Gadafi meneó la cabeza, pensativo, mirando hacia el horizonte.

—Hermano, jamás ha habido grandeza sin peligro. Jamás se han logrado grandes victorias sin correr grandes riesgos. Es preciso que tengamos un plan perfecto. Hace treinta años que nosotros, los árabes, defendemos nuestro derecho; pero ni la guerra ni la acción política nos han permitido alcanzar nuestros objetivos. Hoy, gracias a ti, podremos hacer, al fin, que triunfe la justicia.

Se levantó, indicando con esto que la audiencia había terminado.

—Has hecho un buen trabajo, hermano, desde que Alá te envió aquí para ayudarnos, concluyó, en tono cálido y agradecido.

Gadafi acompañó esta vez a su visitante por la pista de arena hasta su automóvil. Mientras caminaban asió amigablemente el brazo del palestino. Una irónica sonrisa iluminó su semblante.

—Hermano —murmuró—, tal vez no deberías chupar tantas pastillas de menta. Esas golosinas son malas para la salud que Dios te ha dado.

El robo de los documentos que contenían el secreto de la bomba H era el último acto de una empresa que el dictador libio perseguía encarnizadamente desde su subida al poder: proveer a Libia de armamento nuclear. El poder era una noción que comprendía por instinto. Ahora bien, ¿cómo lograr con más seguridad ponerse a la cabeza del movimiento de resurrección de la nación árabe que siendo el primer jefe árabe que dotase a su pueblo del arma absoluta?

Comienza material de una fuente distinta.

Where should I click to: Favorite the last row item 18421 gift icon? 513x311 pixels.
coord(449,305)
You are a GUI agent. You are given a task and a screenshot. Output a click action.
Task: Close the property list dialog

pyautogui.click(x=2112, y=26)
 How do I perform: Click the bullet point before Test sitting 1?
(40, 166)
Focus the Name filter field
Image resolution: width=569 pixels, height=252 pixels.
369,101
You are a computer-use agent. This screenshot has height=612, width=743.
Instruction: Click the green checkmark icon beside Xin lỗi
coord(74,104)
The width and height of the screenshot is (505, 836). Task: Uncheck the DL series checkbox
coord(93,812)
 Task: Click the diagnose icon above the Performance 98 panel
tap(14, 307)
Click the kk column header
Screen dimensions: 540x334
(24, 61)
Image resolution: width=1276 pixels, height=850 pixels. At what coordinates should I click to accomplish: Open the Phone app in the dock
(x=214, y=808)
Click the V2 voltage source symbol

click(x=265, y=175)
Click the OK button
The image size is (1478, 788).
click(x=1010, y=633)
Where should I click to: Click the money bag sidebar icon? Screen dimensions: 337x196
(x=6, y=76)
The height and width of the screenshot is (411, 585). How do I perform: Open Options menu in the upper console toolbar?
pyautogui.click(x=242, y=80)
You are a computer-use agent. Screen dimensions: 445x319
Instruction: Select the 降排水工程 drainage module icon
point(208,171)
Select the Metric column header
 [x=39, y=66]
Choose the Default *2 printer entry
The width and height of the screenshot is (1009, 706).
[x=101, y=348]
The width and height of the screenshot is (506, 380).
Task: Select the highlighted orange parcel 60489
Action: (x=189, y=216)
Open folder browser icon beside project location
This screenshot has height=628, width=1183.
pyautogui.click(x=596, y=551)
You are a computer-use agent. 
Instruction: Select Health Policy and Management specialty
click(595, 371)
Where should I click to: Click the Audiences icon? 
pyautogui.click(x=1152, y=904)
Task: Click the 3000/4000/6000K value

A diferencia de Israel, de la India y de África del Sur, que habían envuelto su programa de armamento nuclear en un secreto total, Gadafi no había tratado nunca de disimular sus esfuerzos. ¿Cuántas veces no había confirmado públicamente, en el curso de los últimos diez años, su decisión de equipar a Libia con armas atómicas? Declaraciones que habían sido regularmente tomadas a broma por un mundo demasiado deseoso de presentar a su autor como un quijotesco aventurero, incapaz de reunir los medios para llevar a cumplimiento su ambición.

El primer paso en el largo camino que había llevado al asesinato del físico Alain Prévost había sido dado por Muamar el Gadafi el día siguiente de su revolución, al enviar a su primer ministro, Abdul Salim Jalud, a Pekín, para negociar la compra de bombas atómicas chinas. Fracasado este intento, Gadafi se había vuelto entonces a Occidente.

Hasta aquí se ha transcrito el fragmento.